EXTRACTED INFORMATION –
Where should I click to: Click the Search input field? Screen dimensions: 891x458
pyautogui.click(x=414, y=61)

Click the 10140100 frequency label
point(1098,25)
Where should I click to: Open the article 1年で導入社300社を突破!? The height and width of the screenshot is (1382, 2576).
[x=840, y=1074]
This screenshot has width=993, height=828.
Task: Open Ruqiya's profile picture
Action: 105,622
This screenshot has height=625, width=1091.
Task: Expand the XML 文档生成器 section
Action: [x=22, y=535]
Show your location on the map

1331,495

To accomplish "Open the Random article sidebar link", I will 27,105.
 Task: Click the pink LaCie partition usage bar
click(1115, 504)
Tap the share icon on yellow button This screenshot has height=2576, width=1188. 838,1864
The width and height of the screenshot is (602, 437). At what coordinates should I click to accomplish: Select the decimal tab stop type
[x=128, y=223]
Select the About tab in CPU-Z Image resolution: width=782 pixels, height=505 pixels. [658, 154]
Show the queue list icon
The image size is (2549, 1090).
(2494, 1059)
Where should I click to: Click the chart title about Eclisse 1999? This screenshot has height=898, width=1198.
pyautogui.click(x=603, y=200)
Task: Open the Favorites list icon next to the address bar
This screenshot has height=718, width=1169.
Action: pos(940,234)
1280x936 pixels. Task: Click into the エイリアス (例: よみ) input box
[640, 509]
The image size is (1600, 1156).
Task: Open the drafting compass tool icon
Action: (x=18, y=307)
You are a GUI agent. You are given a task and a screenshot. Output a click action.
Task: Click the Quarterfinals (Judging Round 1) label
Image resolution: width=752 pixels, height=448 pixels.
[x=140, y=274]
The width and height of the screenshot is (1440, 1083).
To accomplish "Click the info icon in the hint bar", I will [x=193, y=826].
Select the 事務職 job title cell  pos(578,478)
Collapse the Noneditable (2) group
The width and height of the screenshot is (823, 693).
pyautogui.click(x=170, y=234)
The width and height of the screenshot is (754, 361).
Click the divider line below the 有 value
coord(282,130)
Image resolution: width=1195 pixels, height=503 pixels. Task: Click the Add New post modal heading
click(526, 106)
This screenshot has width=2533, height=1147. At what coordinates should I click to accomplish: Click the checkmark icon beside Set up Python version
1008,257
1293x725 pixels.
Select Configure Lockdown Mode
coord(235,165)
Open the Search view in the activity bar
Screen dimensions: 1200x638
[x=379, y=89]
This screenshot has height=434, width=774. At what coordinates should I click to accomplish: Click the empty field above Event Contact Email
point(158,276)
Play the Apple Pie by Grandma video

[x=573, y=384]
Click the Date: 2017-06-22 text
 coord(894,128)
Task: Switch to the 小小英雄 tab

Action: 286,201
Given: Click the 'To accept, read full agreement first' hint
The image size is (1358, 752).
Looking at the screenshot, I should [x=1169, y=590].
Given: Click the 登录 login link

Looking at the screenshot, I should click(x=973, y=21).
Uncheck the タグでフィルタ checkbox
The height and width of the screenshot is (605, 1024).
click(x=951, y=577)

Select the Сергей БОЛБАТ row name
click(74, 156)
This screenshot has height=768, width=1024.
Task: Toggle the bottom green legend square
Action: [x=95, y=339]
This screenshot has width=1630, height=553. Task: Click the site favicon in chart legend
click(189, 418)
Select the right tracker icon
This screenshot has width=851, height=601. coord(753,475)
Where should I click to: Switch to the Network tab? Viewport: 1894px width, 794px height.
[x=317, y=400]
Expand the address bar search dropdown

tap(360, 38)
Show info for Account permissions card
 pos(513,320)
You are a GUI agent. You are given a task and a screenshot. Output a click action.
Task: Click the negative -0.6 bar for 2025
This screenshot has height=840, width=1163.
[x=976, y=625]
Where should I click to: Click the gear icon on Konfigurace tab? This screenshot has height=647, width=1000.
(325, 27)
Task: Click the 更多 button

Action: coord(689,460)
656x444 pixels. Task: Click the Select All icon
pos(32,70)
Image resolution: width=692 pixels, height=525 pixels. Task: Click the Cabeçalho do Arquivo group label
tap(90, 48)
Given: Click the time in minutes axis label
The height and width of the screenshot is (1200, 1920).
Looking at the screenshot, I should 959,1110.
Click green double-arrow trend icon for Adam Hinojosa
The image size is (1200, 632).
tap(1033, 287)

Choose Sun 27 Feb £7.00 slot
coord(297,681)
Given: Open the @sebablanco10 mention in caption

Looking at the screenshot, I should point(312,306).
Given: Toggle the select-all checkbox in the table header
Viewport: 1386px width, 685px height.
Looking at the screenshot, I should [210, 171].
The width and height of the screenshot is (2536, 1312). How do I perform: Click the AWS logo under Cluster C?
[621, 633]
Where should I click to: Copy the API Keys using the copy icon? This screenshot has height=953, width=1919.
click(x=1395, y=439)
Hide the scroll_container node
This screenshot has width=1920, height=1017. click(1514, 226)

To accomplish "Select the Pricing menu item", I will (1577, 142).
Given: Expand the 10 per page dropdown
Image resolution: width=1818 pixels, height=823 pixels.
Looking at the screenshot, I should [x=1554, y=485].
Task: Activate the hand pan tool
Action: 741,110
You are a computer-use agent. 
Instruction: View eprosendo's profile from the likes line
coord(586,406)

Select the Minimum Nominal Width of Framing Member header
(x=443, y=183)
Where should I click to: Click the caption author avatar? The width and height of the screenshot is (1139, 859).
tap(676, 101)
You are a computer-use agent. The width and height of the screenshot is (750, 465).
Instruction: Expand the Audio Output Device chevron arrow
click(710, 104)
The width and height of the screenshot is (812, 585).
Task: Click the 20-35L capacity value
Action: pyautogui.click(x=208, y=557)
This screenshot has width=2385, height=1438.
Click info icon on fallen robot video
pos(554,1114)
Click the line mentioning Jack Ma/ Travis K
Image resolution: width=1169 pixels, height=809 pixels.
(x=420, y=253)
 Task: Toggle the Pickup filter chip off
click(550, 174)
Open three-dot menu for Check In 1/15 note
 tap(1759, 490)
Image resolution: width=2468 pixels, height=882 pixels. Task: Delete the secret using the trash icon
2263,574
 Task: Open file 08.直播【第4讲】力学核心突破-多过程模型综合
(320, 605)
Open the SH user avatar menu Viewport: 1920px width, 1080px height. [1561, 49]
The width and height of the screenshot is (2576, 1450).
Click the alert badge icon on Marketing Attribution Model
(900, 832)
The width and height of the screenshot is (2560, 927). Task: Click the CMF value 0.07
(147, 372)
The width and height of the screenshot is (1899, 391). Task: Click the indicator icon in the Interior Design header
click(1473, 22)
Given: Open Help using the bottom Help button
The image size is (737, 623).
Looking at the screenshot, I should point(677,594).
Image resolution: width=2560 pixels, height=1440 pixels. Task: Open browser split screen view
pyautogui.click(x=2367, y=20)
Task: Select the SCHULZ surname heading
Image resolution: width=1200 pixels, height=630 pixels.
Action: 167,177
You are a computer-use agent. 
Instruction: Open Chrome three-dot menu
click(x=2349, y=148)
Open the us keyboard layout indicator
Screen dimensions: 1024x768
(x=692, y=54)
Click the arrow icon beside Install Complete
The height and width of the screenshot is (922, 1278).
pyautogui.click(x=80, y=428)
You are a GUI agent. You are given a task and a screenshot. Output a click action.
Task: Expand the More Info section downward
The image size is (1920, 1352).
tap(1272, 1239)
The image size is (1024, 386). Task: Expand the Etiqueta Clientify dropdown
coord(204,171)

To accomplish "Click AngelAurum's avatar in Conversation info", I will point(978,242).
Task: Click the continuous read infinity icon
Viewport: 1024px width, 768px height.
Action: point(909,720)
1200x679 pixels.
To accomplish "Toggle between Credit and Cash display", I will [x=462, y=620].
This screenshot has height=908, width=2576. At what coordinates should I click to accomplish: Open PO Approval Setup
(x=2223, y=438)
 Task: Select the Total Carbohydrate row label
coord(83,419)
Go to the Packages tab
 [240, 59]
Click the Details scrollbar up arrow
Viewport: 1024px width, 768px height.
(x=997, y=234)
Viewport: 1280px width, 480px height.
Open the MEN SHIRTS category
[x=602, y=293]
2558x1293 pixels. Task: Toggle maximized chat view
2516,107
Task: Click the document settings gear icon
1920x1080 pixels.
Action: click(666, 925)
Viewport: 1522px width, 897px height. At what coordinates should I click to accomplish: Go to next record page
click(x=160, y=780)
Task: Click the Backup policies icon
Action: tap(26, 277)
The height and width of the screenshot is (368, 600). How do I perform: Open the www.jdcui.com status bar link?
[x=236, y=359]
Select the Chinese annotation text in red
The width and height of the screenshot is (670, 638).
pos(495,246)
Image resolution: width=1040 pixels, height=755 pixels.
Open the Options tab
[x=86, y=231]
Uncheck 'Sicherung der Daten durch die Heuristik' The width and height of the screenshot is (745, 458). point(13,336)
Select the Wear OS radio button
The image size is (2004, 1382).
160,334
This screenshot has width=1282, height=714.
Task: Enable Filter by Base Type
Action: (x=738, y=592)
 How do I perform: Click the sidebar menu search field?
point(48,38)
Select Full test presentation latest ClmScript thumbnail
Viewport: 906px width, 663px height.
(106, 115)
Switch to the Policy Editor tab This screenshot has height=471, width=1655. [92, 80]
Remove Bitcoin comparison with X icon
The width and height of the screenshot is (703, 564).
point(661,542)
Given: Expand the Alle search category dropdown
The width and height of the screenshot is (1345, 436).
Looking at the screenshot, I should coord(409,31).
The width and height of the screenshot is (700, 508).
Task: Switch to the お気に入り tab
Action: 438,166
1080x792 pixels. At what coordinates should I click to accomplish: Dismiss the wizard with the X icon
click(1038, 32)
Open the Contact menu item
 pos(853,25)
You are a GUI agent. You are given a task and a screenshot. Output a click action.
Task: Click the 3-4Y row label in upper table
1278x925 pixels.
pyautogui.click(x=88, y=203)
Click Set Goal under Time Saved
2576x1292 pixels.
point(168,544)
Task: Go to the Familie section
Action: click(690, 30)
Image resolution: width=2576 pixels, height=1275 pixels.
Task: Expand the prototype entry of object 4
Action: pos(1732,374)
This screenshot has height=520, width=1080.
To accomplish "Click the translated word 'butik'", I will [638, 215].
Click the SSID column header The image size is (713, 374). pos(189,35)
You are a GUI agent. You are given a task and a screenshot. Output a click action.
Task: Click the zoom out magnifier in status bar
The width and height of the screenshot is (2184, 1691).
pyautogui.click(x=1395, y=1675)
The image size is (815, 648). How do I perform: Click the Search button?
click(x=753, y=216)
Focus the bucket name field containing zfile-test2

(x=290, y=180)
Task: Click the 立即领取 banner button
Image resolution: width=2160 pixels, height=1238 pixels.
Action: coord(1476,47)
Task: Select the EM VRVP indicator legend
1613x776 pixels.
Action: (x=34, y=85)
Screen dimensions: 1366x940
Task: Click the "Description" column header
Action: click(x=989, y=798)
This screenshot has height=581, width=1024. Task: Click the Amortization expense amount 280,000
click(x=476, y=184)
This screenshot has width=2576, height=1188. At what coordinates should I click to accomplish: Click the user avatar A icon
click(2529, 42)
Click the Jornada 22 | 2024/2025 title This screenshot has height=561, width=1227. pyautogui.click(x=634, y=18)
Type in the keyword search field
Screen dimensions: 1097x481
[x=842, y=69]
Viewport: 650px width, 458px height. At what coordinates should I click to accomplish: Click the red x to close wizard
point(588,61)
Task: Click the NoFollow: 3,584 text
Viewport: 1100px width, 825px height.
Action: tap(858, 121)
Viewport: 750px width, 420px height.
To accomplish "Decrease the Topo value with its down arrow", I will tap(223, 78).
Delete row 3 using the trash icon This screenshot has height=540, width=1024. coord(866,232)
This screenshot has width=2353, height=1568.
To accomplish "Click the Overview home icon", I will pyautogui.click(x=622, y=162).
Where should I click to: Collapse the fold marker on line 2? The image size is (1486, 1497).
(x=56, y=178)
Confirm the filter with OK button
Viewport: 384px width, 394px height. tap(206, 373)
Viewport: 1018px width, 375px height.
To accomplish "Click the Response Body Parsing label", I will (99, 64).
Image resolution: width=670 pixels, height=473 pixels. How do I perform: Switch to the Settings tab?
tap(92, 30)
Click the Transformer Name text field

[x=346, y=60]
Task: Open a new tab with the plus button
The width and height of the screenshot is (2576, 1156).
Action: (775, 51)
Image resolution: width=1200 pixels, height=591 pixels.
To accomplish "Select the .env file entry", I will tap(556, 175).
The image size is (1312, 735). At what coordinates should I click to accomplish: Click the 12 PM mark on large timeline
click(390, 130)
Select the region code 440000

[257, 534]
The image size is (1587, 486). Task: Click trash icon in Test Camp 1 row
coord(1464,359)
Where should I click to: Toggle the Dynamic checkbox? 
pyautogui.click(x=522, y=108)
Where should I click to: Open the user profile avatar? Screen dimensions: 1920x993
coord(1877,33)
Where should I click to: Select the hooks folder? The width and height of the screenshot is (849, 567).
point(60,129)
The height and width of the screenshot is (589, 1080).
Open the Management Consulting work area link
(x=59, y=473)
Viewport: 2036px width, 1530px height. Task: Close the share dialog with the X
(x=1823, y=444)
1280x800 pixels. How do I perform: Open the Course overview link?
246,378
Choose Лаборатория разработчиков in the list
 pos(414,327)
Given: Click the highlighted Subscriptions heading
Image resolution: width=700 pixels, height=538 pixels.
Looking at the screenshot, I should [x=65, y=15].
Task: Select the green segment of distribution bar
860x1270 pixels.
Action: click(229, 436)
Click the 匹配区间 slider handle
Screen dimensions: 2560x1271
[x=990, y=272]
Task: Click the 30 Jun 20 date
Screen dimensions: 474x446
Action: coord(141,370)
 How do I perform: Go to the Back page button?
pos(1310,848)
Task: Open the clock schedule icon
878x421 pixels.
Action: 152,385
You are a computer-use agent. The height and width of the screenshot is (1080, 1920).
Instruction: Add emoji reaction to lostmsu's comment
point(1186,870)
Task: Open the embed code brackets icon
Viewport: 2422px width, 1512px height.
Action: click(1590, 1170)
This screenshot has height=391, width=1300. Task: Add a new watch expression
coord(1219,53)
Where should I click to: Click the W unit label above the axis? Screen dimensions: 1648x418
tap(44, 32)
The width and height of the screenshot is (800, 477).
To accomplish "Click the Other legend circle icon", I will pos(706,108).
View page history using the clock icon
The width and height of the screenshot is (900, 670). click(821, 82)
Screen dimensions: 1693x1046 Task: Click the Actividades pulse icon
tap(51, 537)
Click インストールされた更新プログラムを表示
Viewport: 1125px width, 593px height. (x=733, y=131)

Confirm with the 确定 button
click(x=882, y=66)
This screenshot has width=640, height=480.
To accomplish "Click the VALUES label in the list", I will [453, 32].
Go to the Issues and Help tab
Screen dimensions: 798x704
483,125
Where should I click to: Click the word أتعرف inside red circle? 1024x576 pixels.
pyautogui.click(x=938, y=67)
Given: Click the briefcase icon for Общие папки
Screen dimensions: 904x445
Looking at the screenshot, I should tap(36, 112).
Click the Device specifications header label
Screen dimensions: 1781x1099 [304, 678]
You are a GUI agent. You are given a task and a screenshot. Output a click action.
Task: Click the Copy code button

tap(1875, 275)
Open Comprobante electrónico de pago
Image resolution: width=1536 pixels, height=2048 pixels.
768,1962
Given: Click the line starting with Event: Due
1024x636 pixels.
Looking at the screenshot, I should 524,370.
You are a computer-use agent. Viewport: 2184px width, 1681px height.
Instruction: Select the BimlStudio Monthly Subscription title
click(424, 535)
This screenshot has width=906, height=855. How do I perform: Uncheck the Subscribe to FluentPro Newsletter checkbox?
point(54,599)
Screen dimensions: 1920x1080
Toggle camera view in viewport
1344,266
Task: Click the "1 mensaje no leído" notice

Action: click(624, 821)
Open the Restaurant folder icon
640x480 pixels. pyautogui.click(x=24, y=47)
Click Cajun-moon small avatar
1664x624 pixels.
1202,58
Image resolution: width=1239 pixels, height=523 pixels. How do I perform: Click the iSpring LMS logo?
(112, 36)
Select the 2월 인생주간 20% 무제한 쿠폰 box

WORK REQUIRED –
Can you quote, word for word, the data from the line containing "Where should I click to: Toggle" through the line containing "Viewport: 1125px width, 593px", with both of those lines included?

RESULT OF THE TASK –
Where should I click to: Toggle the Dynamic checkbox? 
pyautogui.click(x=522, y=108)
Where should I click to: Open the user profile avatar? Screen dimensions: 1920x993
coord(1877,33)
Where should I click to: Select the hooks folder? The width and height of the screenshot is (849, 567).
point(60,129)
The height and width of the screenshot is (589, 1080).
Open the Management Consulting work area link
(x=59, y=473)
Viewport: 2036px width, 1530px height. Task: Close the share dialog with the X
(x=1823, y=444)
1280x800 pixels. How do I perform: Open the Course overview link?
246,378
Choose Лаборатория разработчиков in the list
 pos(414,327)
Given: Click the highlighted Subscriptions heading
Image resolution: width=700 pixels, height=538 pixels.
Looking at the screenshot, I should [x=65, y=15].
Task: Select the green segment of distribution bar
860x1270 pixels.
Action: click(229, 436)
Click the 匹配区间 slider handle
Screen dimensions: 2560x1271
[x=990, y=272]
Task: Click the 30 Jun 20 date
Screen dimensions: 474x446
Action: coord(141,370)
 How do I perform: Go to the Back page button?
pos(1310,848)
Task: Open the clock schedule icon
878x421 pixels.
Action: 152,385
You are a computer-use agent. The height and width of the screenshot is (1080, 1920).
Instruction: Add emoji reaction to lostmsu's comment
point(1186,870)
Task: Open the embed code brackets icon
Viewport: 2422px width, 1512px height.
Action: click(1590, 1170)
This screenshot has height=391, width=1300. Task: Add a new watch expression
coord(1219,53)
Where should I click to: Click the W unit label above the axis? Screen dimensions: 1648x418
tap(44, 32)
The width and height of the screenshot is (800, 477).
To accomplish "Click the Other legend circle icon", I will pos(706,108).
View page history using the clock icon
The width and height of the screenshot is (900, 670). click(821, 82)
Screen dimensions: 1693x1046 Task: Click the Actividades pulse icon
tap(51, 537)
Click インストールされた更新プログラムを表示
Viewport: 1125px width, 593px height. (x=733, y=131)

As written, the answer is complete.